## Extracted data entries
++++++++++

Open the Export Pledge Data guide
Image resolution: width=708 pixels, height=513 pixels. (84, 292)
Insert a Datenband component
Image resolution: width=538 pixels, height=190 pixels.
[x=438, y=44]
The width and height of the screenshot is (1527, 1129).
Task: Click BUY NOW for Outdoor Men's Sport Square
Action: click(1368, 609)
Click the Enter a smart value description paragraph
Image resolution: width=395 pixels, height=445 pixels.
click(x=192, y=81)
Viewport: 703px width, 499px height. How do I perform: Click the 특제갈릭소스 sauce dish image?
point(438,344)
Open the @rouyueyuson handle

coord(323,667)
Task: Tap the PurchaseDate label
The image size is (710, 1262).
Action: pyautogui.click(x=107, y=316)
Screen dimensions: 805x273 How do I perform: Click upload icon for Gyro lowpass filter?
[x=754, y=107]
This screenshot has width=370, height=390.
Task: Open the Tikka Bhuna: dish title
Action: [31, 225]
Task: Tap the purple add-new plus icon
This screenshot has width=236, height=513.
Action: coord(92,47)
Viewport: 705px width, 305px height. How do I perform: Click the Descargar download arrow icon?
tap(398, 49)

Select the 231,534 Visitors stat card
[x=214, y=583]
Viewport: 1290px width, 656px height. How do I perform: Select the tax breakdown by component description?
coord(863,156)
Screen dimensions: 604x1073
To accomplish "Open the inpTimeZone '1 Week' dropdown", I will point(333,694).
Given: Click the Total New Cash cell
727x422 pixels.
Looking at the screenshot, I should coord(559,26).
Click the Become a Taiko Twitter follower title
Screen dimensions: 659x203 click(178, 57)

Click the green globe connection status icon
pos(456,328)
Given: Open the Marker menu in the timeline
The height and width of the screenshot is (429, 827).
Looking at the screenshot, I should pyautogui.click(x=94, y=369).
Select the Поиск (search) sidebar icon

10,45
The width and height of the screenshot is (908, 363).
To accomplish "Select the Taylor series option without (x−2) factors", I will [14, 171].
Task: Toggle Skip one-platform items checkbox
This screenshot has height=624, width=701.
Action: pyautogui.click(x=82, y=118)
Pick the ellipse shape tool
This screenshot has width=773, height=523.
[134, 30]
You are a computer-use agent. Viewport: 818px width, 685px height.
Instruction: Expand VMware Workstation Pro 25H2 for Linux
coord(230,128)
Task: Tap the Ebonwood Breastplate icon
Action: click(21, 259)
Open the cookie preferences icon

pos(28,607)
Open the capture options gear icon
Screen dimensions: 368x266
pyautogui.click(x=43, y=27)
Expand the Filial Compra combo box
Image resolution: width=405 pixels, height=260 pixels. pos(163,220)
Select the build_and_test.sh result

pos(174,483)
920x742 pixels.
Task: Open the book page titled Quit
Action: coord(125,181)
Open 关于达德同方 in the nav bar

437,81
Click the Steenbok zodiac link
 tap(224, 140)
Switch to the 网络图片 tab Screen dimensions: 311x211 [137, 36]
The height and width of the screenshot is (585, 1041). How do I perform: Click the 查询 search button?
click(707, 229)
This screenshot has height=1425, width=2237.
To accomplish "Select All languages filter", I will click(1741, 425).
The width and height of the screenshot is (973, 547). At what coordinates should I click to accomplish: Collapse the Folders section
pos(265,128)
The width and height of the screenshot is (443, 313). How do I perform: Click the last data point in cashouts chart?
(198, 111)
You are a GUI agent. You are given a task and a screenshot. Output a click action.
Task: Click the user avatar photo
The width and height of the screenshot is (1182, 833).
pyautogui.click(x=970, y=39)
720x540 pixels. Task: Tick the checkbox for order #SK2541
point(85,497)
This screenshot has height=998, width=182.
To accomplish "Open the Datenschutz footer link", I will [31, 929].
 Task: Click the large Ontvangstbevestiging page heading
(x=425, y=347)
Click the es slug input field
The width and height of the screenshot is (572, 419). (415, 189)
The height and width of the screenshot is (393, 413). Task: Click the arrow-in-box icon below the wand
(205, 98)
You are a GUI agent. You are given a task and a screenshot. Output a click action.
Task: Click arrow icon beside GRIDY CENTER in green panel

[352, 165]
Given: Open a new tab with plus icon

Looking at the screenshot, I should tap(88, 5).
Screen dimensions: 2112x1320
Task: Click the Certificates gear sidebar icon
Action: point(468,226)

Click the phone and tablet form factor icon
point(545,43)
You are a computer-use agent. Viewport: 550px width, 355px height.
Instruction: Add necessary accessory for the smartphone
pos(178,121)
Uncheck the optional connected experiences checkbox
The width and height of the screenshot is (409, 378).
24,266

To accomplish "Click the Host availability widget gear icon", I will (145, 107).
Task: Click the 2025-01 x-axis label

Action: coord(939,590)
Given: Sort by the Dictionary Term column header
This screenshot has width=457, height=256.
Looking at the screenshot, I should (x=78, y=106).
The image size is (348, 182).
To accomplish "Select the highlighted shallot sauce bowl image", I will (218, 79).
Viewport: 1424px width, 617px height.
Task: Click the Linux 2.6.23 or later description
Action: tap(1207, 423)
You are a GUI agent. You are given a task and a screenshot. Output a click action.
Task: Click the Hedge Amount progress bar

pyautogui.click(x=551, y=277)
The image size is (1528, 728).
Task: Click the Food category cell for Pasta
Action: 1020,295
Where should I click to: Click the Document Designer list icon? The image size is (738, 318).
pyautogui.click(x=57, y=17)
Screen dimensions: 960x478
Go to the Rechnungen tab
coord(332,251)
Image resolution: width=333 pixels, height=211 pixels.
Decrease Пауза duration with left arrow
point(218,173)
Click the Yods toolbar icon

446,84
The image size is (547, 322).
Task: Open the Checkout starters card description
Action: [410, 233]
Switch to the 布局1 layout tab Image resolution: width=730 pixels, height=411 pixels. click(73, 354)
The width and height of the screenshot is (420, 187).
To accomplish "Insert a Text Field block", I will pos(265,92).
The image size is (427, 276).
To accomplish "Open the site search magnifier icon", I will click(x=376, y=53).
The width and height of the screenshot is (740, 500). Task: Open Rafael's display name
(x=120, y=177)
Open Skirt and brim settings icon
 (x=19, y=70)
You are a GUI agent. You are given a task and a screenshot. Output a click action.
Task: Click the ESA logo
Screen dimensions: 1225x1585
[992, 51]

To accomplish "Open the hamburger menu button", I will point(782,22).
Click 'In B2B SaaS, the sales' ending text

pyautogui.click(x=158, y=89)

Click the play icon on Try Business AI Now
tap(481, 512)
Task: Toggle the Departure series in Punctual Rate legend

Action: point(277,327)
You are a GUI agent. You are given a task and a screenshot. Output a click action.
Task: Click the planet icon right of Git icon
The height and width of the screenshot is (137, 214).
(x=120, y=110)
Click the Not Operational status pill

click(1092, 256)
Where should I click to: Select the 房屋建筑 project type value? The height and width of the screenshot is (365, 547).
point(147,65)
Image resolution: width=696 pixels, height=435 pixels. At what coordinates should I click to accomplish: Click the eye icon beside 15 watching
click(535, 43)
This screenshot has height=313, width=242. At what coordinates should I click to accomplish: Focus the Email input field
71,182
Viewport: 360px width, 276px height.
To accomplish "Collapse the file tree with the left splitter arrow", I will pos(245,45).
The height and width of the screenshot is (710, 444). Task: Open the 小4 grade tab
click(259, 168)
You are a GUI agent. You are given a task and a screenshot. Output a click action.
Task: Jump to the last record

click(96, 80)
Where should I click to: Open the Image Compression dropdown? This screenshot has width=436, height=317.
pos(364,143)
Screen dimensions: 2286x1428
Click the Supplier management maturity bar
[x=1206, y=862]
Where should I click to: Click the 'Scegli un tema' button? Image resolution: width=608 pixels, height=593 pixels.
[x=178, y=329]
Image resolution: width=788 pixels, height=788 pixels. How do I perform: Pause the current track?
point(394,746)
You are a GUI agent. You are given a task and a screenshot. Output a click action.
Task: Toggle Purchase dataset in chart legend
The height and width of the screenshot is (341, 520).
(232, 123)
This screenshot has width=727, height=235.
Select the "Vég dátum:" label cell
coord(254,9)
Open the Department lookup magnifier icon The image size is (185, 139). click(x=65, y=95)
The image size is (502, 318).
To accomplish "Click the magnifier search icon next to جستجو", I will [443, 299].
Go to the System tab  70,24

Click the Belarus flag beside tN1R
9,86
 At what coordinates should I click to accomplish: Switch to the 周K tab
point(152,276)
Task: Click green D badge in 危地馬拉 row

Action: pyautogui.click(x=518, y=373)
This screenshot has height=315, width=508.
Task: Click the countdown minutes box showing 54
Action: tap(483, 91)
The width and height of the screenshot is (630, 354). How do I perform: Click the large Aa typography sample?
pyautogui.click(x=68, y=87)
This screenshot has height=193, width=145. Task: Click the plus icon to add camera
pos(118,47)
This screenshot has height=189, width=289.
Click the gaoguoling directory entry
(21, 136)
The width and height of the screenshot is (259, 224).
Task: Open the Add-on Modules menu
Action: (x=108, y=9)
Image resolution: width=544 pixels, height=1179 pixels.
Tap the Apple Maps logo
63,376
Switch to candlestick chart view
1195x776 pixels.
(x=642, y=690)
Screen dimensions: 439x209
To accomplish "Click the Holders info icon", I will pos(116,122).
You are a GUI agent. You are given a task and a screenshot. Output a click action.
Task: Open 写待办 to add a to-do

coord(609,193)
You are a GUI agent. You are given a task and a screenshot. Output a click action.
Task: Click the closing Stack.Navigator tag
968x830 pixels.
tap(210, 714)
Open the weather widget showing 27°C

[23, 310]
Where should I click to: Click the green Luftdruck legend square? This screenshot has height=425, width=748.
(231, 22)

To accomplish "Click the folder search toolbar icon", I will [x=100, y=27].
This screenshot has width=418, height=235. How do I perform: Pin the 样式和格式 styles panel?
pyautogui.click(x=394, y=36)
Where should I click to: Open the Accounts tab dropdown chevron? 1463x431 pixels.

++++++++++

## Task description
Output the entries above verbatim, from the line containing "The width and height of the screenshot is (420, 187)." through the line containing "Action: point(277,327)", with both of those lines included.

## Completed exercise
The width and height of the screenshot is (420, 187).
To accomplish "Insert a Text Field block", I will pos(265,92).
The image size is (427, 276).
To accomplish "Open the site search magnifier icon", I will click(x=376, y=53).
The width and height of the screenshot is (740, 500). Task: Open Rafael's display name
(x=120, y=177)
Open Skirt and brim settings icon
 (x=19, y=70)
You are a GUI agent. You are given a task and a screenshot. Output a click action.
Task: Click the ESA logo
Screen dimensions: 1225x1585
[992, 51]

To accomplish "Open the hamburger menu button", I will point(782,22).
Click 'In B2B SaaS, the sales' ending text

pyautogui.click(x=158, y=89)

Click the play icon on Try Business AI Now
tap(481, 512)
Task: Toggle the Departure series in Punctual Rate legend

Action: point(277,327)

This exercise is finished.